【医学古今】 鼻水に命門のお灸

2013年03月14日 07時00分

【大紀元日本3月14日】鼻水は鼻粘膜の分泌異常によって起きる症状で、現代医学では耳鼻科で治療しますが、漢方医学の場合、鼻は肺の付属器官だと考えています。ですから、鼻の症状は肺の状態を調節しながら治療します。

 それ以外に肝、胆、胃、大腸の経絡も鼻や副鼻腔の周囲を通っていますから、鼻の症状はこれらの臓腑の状態を考えて治療する場合もあります。
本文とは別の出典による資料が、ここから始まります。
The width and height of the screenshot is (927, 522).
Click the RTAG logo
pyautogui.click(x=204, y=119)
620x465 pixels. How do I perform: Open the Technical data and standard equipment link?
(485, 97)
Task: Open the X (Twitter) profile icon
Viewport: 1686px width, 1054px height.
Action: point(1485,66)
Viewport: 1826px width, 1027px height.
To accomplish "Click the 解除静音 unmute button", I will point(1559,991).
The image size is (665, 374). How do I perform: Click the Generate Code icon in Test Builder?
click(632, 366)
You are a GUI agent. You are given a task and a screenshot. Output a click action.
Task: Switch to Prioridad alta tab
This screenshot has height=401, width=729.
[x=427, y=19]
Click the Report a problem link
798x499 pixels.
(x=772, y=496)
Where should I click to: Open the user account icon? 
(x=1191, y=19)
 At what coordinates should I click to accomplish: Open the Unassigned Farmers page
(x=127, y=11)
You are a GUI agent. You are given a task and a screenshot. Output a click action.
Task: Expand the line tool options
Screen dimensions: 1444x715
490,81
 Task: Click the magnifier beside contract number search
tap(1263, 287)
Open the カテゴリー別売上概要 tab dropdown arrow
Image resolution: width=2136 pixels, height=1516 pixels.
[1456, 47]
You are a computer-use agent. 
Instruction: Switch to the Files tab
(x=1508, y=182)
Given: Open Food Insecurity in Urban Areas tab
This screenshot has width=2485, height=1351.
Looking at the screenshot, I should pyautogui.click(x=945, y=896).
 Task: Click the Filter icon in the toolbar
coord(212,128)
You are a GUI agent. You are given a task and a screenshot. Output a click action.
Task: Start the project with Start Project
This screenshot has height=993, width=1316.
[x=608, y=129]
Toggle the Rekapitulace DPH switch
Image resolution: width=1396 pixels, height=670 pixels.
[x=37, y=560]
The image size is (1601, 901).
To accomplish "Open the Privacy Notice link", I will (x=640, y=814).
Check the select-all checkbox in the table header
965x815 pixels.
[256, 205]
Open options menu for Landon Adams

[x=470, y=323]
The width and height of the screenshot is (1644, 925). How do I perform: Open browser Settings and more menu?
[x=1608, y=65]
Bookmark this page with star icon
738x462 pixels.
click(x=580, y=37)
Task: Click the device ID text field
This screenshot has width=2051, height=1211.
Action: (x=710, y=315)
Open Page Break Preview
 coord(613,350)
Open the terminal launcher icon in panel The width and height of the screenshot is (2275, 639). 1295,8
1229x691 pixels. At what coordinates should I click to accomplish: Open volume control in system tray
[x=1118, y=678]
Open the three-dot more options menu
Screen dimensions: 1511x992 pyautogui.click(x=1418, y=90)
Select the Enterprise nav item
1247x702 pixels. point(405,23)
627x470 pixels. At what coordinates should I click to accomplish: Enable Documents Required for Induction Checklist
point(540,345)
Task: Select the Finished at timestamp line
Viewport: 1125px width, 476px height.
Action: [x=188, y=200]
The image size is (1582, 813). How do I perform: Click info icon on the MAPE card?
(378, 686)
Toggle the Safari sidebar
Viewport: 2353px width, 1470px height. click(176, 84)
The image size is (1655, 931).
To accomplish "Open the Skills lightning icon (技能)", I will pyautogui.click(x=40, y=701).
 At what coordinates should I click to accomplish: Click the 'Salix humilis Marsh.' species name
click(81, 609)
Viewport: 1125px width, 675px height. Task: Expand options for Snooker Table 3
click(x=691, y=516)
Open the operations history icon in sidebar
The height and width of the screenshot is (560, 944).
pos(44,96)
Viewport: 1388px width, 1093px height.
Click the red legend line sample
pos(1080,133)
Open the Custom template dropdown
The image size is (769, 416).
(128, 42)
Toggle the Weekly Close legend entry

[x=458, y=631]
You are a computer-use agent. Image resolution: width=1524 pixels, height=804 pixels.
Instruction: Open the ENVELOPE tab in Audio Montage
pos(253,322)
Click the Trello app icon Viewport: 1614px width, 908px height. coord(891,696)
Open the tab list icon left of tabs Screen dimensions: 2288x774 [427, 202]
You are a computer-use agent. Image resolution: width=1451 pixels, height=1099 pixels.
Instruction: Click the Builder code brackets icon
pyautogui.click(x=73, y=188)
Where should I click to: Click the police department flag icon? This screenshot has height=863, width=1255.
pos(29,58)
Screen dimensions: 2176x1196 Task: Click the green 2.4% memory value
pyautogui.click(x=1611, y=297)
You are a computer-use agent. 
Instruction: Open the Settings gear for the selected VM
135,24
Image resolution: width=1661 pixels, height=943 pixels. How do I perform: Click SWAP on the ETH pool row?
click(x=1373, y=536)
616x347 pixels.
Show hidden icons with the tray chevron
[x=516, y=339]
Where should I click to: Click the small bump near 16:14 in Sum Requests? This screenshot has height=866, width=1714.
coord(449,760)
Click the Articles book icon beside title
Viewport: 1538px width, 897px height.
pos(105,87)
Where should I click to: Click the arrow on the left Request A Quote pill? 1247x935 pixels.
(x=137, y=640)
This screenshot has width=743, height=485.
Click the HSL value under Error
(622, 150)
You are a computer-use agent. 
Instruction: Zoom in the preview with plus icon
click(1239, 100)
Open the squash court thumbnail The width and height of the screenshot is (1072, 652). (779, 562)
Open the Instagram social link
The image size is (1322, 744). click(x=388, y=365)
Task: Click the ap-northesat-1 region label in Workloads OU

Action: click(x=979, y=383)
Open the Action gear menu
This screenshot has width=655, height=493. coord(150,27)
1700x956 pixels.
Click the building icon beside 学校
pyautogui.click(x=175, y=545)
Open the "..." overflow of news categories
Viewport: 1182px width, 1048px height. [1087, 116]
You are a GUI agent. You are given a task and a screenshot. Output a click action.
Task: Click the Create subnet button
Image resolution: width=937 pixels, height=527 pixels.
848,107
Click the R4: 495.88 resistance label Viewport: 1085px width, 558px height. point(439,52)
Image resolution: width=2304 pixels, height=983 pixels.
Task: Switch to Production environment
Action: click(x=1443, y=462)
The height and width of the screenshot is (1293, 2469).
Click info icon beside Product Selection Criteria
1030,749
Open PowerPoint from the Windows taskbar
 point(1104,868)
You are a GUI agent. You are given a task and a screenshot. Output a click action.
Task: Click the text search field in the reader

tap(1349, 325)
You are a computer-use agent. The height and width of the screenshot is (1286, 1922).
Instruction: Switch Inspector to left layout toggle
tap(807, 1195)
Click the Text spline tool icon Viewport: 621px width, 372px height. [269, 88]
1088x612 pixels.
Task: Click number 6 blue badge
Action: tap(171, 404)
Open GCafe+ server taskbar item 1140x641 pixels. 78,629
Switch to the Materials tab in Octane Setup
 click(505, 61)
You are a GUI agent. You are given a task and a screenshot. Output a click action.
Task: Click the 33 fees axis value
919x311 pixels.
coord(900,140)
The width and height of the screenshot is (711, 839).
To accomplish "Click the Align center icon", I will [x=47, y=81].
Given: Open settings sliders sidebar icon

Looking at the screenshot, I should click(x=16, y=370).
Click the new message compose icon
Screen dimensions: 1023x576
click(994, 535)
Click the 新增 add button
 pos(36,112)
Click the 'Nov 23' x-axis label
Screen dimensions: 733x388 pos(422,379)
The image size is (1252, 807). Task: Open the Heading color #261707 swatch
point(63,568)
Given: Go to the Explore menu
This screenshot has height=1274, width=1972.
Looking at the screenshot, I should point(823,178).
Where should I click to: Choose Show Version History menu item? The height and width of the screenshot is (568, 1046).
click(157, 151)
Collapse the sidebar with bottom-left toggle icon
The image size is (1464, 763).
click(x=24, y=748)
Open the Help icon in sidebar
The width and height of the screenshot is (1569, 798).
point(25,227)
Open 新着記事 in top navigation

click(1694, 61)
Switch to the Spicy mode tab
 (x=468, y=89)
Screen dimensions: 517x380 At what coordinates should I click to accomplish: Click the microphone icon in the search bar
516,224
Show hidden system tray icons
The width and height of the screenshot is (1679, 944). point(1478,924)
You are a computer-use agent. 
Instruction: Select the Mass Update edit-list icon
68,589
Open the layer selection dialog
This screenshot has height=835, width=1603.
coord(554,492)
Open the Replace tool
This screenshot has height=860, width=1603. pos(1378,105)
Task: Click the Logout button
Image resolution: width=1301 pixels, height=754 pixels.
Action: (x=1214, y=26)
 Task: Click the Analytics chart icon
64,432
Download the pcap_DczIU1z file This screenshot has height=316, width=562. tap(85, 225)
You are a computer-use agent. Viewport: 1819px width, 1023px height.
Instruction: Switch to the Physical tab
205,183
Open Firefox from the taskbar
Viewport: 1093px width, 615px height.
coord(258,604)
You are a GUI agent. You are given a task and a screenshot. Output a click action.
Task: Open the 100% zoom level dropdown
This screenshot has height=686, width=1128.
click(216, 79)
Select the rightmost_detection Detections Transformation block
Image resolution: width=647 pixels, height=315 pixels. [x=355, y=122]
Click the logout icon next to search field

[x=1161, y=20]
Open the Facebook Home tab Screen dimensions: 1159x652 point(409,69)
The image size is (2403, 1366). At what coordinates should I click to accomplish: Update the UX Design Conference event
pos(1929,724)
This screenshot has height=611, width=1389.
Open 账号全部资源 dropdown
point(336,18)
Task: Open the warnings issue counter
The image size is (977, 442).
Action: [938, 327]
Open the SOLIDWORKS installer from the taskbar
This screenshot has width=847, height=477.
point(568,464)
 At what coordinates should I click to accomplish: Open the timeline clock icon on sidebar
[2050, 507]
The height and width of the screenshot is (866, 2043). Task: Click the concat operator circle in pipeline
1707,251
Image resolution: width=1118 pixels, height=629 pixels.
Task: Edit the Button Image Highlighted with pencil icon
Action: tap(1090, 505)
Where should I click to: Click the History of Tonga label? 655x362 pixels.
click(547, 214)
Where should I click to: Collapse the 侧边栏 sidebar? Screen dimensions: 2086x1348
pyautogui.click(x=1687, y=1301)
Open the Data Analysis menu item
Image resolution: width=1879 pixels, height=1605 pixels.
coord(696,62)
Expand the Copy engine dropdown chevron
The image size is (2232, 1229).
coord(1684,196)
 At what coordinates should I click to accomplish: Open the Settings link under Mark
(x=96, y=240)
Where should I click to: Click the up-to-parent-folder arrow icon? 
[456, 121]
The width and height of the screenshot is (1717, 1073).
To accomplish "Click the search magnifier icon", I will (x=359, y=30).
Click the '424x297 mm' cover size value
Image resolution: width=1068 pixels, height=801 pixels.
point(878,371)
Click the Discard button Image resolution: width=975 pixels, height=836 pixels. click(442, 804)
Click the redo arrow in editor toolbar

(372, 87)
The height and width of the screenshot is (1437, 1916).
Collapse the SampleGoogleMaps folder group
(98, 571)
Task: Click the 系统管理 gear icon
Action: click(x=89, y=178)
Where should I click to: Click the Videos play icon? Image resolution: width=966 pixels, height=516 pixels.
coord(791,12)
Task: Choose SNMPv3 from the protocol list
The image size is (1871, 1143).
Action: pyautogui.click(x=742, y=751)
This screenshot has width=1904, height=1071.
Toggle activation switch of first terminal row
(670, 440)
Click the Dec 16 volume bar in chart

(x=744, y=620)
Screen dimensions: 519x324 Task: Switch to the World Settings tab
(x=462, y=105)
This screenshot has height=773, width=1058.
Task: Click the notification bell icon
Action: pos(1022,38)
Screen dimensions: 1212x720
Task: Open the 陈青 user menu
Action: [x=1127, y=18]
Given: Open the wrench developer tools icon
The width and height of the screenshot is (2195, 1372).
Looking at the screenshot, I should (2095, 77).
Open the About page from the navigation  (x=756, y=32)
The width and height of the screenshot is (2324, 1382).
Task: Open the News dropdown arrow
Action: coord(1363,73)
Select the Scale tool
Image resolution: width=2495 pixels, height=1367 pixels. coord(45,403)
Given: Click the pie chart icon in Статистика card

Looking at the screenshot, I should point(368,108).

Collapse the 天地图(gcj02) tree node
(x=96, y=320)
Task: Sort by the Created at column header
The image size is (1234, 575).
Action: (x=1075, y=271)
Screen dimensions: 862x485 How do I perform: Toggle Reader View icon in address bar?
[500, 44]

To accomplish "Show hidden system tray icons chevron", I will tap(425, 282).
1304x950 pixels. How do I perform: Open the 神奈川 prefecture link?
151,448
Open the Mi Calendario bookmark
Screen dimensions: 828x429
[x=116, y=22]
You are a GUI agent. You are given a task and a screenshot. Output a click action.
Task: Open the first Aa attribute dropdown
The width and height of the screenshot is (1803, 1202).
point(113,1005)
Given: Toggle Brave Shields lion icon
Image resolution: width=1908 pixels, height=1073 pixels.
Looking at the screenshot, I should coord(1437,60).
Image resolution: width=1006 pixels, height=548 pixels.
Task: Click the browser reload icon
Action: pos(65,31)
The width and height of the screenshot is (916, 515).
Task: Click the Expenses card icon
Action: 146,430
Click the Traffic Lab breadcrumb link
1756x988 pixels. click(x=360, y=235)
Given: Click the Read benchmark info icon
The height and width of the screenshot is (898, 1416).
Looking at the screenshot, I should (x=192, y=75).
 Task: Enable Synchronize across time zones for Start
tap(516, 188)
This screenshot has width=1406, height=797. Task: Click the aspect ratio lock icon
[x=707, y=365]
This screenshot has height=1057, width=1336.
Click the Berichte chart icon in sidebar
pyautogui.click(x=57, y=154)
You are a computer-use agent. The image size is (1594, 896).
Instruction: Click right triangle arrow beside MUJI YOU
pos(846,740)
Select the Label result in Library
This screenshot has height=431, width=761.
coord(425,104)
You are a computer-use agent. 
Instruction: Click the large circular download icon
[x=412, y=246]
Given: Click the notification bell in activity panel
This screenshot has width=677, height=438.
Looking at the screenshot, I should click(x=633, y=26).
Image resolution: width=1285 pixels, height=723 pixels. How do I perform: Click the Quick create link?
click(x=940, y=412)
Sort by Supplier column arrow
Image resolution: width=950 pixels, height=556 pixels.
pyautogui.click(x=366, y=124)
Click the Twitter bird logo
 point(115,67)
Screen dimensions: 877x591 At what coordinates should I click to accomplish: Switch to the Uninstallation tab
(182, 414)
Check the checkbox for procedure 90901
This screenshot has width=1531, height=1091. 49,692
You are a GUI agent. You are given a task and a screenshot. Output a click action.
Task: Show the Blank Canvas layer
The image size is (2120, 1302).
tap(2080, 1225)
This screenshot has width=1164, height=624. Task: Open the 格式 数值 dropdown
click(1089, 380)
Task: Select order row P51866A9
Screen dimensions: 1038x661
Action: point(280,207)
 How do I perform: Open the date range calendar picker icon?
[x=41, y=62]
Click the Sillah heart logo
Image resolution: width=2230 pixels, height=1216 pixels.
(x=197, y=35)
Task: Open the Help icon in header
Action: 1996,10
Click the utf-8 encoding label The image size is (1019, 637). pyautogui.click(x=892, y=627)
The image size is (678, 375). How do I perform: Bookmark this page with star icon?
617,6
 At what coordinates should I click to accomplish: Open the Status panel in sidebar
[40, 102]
 もう一つ陽気不足によって起きる鼻水があります。このような患者は、鼻詰まりやくしゃみなどの症状がなく、普段鼻の異常をほとんど感じません。しかし、ちょっと寒くなり体が冷えると、透明の水のような鼻水がたくさん流れるように出てきます。症状は一見重いようですが、いったん体が暖まれば鼻水はすぐ止まり、異常もほとんど感じなくなります。

 このような鼻水は督脈の陽気が弱くて津液運行をうまく管理できないことによって起きる症状だと考えられています。これに対しては命門穴のお灸で速やかに症状を改善することができます。

 命門穴は督脈のツボで、第2、3腰椎後突起の間にあります。ここに米粒ぐらいのモグサで3回ほどお灸をすえれば、すぐに症状の改善が見られます。